Obasanjo’s recent effort to rewrite the history of his imposition of Yar’Adua was seen by many Nigerians for what it is: a bald fabrication.
Meanwhile, with Yar’Adua, Nigerians are back in familiar territory. Since leaving on November 23 – not on his feet, but on a stretcher – Yar’Adua seems to have fallen into a black hole. Abjectly incompetent even in his healthiest of days, the man cannot now maintain any semblance of being in charge.
That fact has not fazed his acolytes who are using his name to gorge fat on Nigeria’s treasury. Michael Aondoakaa, the inner circle’s most visible spokesman, has told us that Yar’Adua is governing Nigeria from his hospital bed in Saudi Arabia.
For the Aondoakaas of our world, it is okay to reduce Nigeria to Yar’Adua’s size. If Yar’Adua ends up spending six or more months in a foreign hospital, there’s nothing wrong – in Aondoakaa’s book – with letting Nigeria flounder, as long as Yar’Adua’s (and his proxies’) narrow interests are served. If Nigeria must die, so be it, but Turai Yar’Adua’s desire to reign on as “First Lady” must not be tampered with.
Where’s proof that Yar’Adua even recognizes that there’s an entity called Nigeria much less that he is governing? Ask Aondoakaa and he’s likely to tell you that the sick man signed a budget (a scam) or that he spoke with the British Broadcasting Corporation for – wait for this – fifty-one seconds!

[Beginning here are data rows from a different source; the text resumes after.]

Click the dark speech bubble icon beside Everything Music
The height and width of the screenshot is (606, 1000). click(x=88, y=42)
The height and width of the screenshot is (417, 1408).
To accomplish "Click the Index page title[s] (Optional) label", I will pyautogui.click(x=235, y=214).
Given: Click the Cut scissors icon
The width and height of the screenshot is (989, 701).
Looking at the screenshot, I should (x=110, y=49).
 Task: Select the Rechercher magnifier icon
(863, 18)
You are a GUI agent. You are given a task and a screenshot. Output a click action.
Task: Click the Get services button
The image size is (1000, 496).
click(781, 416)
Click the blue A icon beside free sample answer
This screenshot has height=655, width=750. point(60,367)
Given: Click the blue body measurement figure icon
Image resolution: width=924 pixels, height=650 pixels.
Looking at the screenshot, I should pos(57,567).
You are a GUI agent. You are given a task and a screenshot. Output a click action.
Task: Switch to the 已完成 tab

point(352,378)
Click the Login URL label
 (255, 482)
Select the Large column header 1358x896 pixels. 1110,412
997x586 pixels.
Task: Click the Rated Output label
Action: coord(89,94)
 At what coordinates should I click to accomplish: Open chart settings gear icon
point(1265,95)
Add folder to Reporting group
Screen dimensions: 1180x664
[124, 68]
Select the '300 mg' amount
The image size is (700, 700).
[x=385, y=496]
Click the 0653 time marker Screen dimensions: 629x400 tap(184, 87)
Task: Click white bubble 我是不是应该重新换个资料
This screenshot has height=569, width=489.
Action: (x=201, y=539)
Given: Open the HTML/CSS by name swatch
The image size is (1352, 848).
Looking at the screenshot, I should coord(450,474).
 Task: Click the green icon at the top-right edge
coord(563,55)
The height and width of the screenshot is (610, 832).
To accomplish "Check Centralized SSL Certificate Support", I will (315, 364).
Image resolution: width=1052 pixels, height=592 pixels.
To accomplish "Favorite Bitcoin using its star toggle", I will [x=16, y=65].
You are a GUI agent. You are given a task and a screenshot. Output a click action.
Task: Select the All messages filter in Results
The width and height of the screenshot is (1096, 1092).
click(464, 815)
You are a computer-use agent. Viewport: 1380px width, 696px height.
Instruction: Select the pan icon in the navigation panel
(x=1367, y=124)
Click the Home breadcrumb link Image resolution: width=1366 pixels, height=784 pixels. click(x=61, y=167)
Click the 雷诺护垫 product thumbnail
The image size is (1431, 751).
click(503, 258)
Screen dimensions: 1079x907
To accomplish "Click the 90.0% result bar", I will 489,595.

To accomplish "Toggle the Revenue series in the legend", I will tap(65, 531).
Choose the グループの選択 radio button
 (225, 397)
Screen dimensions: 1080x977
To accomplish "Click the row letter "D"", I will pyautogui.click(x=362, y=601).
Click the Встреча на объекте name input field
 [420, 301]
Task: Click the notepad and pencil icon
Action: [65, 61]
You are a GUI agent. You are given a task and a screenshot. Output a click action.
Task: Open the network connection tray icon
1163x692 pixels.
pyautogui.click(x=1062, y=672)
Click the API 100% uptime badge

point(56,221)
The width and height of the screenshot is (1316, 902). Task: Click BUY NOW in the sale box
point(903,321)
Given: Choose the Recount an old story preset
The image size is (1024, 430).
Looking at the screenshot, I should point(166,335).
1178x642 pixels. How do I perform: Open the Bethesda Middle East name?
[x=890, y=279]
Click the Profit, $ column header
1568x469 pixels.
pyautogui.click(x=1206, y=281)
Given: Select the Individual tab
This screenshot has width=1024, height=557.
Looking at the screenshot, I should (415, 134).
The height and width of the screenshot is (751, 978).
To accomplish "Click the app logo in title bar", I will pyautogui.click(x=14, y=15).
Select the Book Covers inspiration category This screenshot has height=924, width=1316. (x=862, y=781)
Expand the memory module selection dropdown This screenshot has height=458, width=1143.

Parts of Nigeria are still experiencing acute fuel shortages. What’s Yar’Adua’s antidote for that? The US recently added Nigeria on the list of nations to watch on matters of terrorism. Pray, how many times has Yar’Adua spoken to President Barack Obama to register his objection? Hundreds of Nigerians have perished in sectarian violence in Bauchi and Jos. What leadership has Yar’Adua provided to calm nerves, to commiserate with the bereaved, or to settle thousands of displaced citizens? Nigerians continue to lose jobs as a fall-out of the nation’s bleak economic climate. What answers has our bed-ridden Yar’Adua offered to arrest or ameliorate the situation?
Turai and Aondoakaa are by no means the exclusive villains in this sordid drama. Last week, I asked a Nigerian senator why they had not moved to impeach Yar’Adua. His confessional response disarmed and shocked in equal measure: a lot of money was being disbursed, he confided. He said that, when legislators raised their voices against Yar’Adua, it was often a ploy to jerk up their fees.
Sooner or later – sooner than later, my hunch tells me – this contemptible game at the expense of Nigerians will run its course.